== AIM OF THE EXERCISE ==
Count how many lines of the data include "target". The answer is that number and nothing else.

Saved entries
────────────────────
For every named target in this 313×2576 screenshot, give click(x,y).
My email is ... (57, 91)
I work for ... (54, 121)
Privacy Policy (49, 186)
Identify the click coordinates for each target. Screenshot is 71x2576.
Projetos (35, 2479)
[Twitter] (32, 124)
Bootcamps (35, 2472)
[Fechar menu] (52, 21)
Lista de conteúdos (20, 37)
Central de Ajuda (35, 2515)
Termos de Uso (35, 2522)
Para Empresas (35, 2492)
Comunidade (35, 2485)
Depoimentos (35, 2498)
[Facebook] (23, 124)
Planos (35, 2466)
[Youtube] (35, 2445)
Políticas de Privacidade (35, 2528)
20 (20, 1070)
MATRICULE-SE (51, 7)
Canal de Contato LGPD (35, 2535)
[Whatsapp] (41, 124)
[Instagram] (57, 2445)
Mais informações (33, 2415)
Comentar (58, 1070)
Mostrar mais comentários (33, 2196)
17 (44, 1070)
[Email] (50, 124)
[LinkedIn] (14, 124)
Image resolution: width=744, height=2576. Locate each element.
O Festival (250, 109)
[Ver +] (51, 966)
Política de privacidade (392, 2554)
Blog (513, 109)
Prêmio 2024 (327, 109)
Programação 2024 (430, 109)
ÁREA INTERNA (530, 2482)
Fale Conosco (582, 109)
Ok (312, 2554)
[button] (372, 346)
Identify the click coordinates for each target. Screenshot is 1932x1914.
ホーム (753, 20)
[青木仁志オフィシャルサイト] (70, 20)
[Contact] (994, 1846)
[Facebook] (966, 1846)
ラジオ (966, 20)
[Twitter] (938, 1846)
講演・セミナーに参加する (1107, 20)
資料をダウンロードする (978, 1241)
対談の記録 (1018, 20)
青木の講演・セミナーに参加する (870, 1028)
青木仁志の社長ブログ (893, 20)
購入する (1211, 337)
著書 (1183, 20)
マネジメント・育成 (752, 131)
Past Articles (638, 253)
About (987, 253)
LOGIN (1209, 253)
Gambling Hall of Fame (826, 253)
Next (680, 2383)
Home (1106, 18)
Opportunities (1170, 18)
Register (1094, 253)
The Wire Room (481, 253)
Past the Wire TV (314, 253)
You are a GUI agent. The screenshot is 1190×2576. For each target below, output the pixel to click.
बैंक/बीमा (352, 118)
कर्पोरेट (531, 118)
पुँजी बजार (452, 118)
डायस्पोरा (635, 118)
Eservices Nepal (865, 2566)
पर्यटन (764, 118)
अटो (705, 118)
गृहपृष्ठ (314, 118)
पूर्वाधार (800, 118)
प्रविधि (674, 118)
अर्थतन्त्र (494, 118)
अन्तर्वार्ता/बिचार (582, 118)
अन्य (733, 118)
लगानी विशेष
────────────────────
== ANSWER BELOW ==
4